Go through the records below and report each line with "computer" in it.

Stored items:

______

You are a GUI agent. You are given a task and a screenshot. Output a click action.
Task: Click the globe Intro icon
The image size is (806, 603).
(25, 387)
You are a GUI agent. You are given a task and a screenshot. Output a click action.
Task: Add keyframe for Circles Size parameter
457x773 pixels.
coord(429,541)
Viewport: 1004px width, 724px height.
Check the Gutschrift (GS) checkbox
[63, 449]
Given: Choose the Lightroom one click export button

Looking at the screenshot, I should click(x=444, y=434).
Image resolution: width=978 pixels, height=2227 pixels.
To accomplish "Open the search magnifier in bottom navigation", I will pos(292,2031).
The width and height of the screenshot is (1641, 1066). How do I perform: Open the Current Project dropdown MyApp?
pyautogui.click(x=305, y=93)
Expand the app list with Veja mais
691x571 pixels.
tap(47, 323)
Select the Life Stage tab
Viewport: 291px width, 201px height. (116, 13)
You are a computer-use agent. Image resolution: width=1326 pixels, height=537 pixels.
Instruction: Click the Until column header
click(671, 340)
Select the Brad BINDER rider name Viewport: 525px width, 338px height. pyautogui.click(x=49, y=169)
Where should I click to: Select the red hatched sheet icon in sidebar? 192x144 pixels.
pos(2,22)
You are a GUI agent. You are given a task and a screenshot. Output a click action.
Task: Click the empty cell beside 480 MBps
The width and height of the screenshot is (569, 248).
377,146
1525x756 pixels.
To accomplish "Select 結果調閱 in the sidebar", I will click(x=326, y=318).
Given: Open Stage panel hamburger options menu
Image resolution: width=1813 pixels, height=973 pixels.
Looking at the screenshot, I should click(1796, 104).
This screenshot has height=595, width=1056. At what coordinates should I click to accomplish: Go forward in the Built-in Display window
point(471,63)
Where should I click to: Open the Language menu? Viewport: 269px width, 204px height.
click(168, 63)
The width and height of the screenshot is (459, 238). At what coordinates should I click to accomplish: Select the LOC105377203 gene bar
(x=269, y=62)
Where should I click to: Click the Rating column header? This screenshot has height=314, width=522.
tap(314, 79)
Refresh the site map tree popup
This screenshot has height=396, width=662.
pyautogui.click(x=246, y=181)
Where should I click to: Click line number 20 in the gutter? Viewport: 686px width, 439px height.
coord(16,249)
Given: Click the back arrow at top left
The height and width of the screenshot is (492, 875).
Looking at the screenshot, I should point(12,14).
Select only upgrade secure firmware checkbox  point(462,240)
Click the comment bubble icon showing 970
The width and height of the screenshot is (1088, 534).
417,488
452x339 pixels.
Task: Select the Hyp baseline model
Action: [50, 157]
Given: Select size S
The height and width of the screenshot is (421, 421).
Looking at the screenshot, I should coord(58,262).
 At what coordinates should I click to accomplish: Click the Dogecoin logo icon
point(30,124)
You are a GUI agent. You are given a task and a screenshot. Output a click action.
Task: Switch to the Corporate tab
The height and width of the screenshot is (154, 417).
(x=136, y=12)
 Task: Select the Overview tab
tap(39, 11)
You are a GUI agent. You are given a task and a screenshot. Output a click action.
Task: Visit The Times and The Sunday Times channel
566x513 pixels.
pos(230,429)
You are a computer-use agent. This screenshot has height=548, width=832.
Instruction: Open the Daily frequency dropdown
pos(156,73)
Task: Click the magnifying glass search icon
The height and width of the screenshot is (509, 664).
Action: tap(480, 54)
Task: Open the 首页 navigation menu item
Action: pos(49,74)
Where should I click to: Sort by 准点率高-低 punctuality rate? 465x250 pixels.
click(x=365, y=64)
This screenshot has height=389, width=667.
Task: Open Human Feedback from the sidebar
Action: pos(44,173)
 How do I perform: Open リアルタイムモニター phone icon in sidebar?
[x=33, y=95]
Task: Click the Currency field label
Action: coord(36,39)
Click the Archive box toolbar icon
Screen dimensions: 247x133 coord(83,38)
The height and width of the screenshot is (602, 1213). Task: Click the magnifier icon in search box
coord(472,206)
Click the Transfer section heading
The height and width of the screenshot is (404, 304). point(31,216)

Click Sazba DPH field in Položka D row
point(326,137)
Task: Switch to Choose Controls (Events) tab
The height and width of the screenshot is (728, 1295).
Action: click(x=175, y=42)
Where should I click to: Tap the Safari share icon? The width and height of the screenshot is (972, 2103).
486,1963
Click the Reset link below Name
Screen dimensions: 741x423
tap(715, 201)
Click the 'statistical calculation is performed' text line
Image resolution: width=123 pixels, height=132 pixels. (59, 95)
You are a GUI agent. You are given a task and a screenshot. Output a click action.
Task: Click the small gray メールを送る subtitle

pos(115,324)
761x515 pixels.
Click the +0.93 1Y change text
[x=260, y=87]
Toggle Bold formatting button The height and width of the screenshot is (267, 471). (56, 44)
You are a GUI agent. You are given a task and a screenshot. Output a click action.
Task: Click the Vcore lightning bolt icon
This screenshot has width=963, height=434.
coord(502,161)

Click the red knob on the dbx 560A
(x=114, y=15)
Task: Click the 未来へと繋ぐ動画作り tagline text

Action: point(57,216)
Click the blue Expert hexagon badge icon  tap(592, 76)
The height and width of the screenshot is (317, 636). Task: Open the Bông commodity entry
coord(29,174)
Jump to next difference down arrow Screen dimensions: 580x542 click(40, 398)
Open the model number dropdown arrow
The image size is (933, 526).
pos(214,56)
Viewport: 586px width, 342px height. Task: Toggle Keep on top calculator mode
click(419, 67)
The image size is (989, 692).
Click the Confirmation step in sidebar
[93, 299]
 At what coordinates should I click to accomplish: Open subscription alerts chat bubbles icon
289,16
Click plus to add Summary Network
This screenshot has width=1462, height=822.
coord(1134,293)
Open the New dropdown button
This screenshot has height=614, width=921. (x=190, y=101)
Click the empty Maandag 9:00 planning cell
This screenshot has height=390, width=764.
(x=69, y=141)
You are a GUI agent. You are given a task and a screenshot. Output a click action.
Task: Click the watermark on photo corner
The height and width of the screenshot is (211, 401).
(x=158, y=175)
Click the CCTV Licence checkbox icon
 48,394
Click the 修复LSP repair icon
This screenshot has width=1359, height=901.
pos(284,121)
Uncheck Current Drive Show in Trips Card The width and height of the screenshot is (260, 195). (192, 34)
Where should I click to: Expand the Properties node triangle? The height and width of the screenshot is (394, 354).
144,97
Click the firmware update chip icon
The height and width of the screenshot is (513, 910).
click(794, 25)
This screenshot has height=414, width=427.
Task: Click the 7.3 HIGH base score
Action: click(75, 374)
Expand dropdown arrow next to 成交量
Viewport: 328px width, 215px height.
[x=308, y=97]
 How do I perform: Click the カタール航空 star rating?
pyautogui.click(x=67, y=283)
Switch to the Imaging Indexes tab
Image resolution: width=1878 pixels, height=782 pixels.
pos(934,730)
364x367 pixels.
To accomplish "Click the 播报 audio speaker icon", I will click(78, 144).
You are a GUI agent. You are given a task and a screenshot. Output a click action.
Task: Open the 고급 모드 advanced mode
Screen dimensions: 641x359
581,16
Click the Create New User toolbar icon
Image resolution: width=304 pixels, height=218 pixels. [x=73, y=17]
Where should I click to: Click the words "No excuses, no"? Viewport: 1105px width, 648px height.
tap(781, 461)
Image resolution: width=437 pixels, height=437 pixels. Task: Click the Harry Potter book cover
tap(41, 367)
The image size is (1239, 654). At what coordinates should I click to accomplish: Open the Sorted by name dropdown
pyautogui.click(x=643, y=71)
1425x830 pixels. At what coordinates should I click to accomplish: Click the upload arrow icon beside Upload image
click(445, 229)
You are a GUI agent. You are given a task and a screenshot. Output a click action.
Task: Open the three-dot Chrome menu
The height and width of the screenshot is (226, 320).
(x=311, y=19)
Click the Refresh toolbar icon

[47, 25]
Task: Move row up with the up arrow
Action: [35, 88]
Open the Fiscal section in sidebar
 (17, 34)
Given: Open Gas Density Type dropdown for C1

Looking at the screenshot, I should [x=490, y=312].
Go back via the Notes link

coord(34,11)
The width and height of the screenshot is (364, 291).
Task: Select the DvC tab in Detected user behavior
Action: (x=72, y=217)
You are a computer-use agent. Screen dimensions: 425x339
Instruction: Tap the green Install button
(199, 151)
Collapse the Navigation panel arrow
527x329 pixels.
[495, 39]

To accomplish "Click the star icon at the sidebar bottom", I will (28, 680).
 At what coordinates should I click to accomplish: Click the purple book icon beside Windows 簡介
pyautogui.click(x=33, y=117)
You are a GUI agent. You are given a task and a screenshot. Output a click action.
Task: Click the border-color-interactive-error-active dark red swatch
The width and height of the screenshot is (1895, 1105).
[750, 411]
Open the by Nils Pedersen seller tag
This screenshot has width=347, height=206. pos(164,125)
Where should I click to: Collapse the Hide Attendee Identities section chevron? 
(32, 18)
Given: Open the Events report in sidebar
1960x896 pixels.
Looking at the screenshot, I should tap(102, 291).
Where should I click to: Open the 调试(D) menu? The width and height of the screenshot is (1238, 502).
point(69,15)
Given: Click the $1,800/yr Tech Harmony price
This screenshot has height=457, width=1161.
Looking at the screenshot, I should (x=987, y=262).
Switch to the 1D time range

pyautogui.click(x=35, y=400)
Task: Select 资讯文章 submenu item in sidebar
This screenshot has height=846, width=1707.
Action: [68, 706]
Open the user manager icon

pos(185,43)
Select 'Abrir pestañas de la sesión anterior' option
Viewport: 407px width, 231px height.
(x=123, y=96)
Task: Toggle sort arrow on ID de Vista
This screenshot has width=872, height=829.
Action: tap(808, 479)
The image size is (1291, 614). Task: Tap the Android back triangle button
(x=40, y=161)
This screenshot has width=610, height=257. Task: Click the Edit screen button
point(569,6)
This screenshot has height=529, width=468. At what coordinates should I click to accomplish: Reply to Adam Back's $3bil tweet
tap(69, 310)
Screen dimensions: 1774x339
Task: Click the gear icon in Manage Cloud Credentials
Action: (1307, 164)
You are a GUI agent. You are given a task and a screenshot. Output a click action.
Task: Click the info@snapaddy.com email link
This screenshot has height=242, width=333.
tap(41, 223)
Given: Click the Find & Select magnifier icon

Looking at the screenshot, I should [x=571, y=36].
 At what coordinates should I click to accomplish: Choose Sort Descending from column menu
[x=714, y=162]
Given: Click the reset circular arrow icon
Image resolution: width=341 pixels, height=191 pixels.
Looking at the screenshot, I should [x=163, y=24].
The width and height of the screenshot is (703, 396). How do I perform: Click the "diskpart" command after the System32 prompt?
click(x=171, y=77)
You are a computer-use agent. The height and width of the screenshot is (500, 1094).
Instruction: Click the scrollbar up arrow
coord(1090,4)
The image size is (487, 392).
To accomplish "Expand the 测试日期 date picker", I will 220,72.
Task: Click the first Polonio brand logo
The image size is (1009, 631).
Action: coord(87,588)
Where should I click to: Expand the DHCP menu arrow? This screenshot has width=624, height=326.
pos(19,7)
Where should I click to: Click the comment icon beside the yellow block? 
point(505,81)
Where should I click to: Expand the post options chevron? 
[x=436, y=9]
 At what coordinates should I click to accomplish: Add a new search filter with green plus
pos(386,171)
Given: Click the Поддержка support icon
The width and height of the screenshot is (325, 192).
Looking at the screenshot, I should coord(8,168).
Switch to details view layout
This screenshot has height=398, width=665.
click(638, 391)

______

Expected answer:
You are a computer-use agent. Image resolution: width=1326 pixels, height=537 pixels.
You are a computer-use agent. This screenshot has height=548, width=832.
You are a computer-use agent. Screen dimensions: 425x339
You are a computer-use agent. The height and width of the screenshot is (500, 1094).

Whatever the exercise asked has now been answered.